Render every line of the listing as a JSON list of strings, one string per line, with blank lines omitted.

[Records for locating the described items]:
****************************************
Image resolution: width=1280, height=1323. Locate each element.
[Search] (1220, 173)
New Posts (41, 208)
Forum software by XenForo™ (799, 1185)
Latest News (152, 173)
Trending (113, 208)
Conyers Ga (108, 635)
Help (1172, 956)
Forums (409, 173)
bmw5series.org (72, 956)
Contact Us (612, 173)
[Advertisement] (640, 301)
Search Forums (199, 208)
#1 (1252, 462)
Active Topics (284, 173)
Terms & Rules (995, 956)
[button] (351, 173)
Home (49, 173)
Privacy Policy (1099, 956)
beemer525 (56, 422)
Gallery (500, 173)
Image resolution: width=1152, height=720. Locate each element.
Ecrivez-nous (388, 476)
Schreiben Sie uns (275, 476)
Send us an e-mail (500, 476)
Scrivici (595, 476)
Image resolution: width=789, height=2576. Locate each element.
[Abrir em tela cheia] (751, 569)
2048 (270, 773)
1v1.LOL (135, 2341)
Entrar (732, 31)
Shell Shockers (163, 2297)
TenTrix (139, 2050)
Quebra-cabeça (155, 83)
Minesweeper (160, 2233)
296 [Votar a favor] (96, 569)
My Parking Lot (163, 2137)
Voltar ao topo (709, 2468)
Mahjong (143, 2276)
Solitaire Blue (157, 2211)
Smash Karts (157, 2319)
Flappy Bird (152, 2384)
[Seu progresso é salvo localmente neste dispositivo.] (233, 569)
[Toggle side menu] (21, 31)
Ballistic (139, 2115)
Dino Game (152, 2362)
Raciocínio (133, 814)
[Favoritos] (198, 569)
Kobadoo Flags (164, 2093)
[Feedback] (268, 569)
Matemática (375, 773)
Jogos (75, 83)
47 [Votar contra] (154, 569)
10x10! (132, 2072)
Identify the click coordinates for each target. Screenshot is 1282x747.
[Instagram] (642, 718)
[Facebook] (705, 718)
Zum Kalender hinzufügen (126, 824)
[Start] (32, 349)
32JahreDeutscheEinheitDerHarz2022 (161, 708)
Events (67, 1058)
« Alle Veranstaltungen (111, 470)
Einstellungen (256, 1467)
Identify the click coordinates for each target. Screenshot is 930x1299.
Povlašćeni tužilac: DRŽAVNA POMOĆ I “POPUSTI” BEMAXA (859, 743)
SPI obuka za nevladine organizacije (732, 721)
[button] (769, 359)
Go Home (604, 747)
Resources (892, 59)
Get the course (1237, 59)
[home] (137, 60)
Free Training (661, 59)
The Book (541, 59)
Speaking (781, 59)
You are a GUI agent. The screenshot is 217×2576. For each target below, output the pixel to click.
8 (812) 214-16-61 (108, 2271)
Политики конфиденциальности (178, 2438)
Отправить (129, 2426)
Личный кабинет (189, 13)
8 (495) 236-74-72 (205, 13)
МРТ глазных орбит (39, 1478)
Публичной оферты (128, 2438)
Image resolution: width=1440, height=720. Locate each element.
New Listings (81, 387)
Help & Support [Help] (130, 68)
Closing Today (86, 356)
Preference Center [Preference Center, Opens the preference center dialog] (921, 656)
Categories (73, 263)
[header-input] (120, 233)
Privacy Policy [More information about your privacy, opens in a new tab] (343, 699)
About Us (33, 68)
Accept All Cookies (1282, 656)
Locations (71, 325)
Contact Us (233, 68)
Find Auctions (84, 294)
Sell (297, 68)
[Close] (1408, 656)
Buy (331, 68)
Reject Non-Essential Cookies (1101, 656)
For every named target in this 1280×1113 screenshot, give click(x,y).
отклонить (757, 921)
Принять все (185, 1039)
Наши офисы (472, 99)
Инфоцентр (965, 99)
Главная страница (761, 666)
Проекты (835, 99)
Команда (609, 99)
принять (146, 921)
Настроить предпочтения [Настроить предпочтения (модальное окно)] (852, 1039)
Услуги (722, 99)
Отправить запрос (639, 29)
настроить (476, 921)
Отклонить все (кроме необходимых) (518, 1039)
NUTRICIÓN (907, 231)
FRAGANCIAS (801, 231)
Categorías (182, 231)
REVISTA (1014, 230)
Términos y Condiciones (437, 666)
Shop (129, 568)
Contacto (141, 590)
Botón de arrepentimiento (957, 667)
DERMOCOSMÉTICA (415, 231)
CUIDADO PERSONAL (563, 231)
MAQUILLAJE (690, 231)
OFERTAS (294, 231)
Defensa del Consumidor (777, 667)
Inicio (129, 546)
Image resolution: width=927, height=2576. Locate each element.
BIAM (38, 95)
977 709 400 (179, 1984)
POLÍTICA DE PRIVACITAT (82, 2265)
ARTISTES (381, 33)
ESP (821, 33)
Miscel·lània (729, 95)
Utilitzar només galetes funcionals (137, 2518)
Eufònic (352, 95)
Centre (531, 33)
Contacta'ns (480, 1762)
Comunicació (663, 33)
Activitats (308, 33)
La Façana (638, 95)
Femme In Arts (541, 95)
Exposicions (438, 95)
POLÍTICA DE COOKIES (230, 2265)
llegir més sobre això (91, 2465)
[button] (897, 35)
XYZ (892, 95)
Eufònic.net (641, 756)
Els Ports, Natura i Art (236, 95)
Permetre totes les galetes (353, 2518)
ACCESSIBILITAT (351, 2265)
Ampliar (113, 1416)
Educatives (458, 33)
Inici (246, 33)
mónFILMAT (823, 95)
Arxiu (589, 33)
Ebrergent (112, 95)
****************************************
[Worked solution]:
[
  "Image resolution: width=1280, height=1323. Locate each element.",
  "[Search] (1220, 173)",
  "New Posts (41, 208)",
  "Forum software by XenForo™ (799, 1185)",
  "Latest News (152, 173)",
  "Trending (113, 208)",
  "Conyers Ga (108, 635)",
  "Help (1172, 956)",
  "Forums (409, 173)",
  "bmw5series.org (72, 956)",
  "Contact Us (612, 173)",
  "[Advertisement] (640, 301)",
  "Search Forums (199, 208)",
  "#1 (1252, 462)",
  "Active Topics (284, 173)",
  "Terms & Rules (995, 956)",
  "[button] (351, 173)",
  "Home (49, 173)",
  "Privacy Policy (1099, 956)",
  "beemer525 (56, 422)",
  "Gallery (500, 173)",
  "Image resolution: width=1152, height=720. Locate each element.",
  "Ecrivez-nous (388, 476)",
  "Schreiben Sie uns (275, 476)",
  "Send us an e-mail (500, 476)",
  "Scrivici (595, 476)",
  "Image resolution: width=789, height=2576. Locate each element.",
  "[Abrir em tela cheia] (751, 569)",
  "2048 (270, 773)",
  "1v1.LOL (135, 2341)",
  "Entrar (732, 31)",
  "Shell Shockers (163, 2297)",
  "TenTrix (139, 2050)",
  "Quebra-cabeça (155, 83)",
  "Minesweeper (160, 2233)",
  "296 [Votar a favor] (96, 569)",
  "My Parking Lot (163, 2137)",
  "Voltar ao topo (709, 2468)",
  "Mahjong (143, 2276)",
  "Solitaire Blue (157, 2211)",
  "Smash Karts (157, 2319)",
  "Flappy Bird (152, 2384)",
  "[Seu progresso é salvo localmente neste dispositivo.] (233, 569)",
  "[Toggle side menu] (21, 31)",
  "Ballistic (139, 2115)",
  "Dino Game (152, 2362)",
  "Raciocínio (133, 814)",
  "[Favoritos] (198, 569)",
  "Kobadoo Flags (164, 2093)",
  "[Feedback] (268, 569)",
  "Matemática (375, 773)",
  "Jogos (75, 83)",
  "47 [Votar contra] (154, 569)",
  "10x10! (132, 2072)",
  "Identify the click coordinates for each target. Screenshot is 1282x747.",
  "[Instagram] (642, 718)",
  "[Facebook] (705, 718)",
  "Zum Kalender hinzufügen (126, 824)",
  "[Start] (32, 349)",
  "32JahreDeutscheEinheitDerHarz2022 (161, 708)",
  "Events (67, 1058)",
  "« Alle Veranstaltungen (111, 470)",
  "Einstellungen (256, 1467)",
  "Identify the click coordinates for each target. Screenshot is 930x1299.",
  "Povlašćeni tužilac: DRŽAVNA POMOĆ I “POPUSTI” BEMAXA (859, 743)",
  "SPI obuka za nevladine organizacije (732, 721)",
  "[button] (769, 359)",
  "Go Home (604, 747)",
  "Resources (892, 59)",
  "Get the course (1237, 59)",
  "[home] (137, 60)",
  "Free Training (661, 59)",
  "The Book (541, 59)",
  "Speaking (781, 59)",
  "You are a GUI agent. The screenshot is 217×2576. For each target below, output the pixel to click.",
  "8 (812) 214-16-61 (108, 2271)",
  "Политики конфиденциальности (178, 2438)",
  "Отправить (129, 2426)",
  "Личный кабинет (189, 13)",
  "8 (495) 236-74-72 (205, 13)",
  "МРТ глазных орбит (39, 1478)",
  "Публичной оферты (128, 2438)",
  "Image resolution: width=1440, height=720. Locate each element.",
  "New Listings (81, 387)",
  "Help & Support [Help] (130, 68)",
  "Closing Today (86, 356)",
  "Preference Center [Preference Center, Opens the preference center dialog] (921, 656)",
  "Categories (73, 263)",
  "[header-input] (120, 233)",
  "Privacy Policy [More information about your privacy, opens in a new tab] (343, 699)",
  "About Us (33, 68)",
  "Accept All Cookies (1282, 656)",
  "Locations (71, 325)",
  "Contact Us (233, 68)",
  "Find Auctions (84, 294)",
  "Sell (297, 68)",
  "[Close] (1408, 656)",
  "Buy (331, 68)",
  "Reject Non-Essential Cookies (1101, 656)",
  "For every named target in this 1280×1113 screenshot, give click(x,y).",
  "отклонить (757, 921)",
  "Принять все (185, 1039)",
  "Наши офисы (472, 99)",
  "Инфоцентр (965, 99)",
  "Главная страница (761, 666)",
  "Проекты (835, 99)",
  "Команда (609, 99)",
  "принять (146, 921)",
  "Настроить предпочтения [Настроить предпочтения (модальное окно)] (852, 1039)",
  "Услуги (722, 99)",
  "Отправить запрос (639, 29)",
  "настроить (476, 921)",
  "Отклонить все (кроме необходимых) (518, 1039)",
  "NUTRICIÓN (907, 231)",
  "FRAGANCIAS (801, 231)",
  "Categorías (182, 231)",
  "REVISTA (1014, 230)",
  "Términos y Condiciones (437, 666)",
  "Shop (129, 568)",
  "Contacto (141, 590)",
  "Botón de arrepentimiento (957, 667)",
  "DERMOCOSMÉTICA (415, 231)",
  "CUIDADO PERSONAL (563, 231)",
  "MAQUILLAJE (690, 231)",
  "OFERTAS (294, 231)",
  "Defensa del Consumidor (777, 667)",
  "Inicio (129, 546)",
  "Image resolution: width=927, height=2576. Locate each element.",
  "BIAM (38, 95)",
  "977 709 400 (179, 1984)",
  "POLÍTICA DE PRIVACITAT (82, 2265)",
  "ARTISTES (381, 33)",
  "ESP (821, 33)",
  "Miscel·lània (729, 95)",
  "Utilitzar només galetes funcionals (137, 2518)",
  "Eufònic (352, 95)",
  "Centre (531, 33)",
  "Contacta'ns (480, 1762)",
  "Comunicació (663, 33)",
  "Activitats (308, 33)",
  "La Façana (638, 95)",
  "Femme In Arts (541, 95)",
  "Exposicions (438, 95)",
  "POLÍTICA DE COOKIES (230, 2265)",
  "llegir més sobre això (91, 2465)",
  "[button] (897, 35)",
  "XYZ (892, 95)",
  "Eufònic.net (641, 756)",
  "Els Ports, Natura i Art (236, 95)",
  "Permetre totes les galetes (353, 2518)",
  "ACCESSIBILITAT (351, 2265)",
  "Ampliar (113, 1416)",
  "Educatives (458, 33)",
  "Inici (246, 33)",
  "mónFILMAT (823, 95)",
  "Arxiu (589, 33)",
  "Ebrergent (112, 95)"
]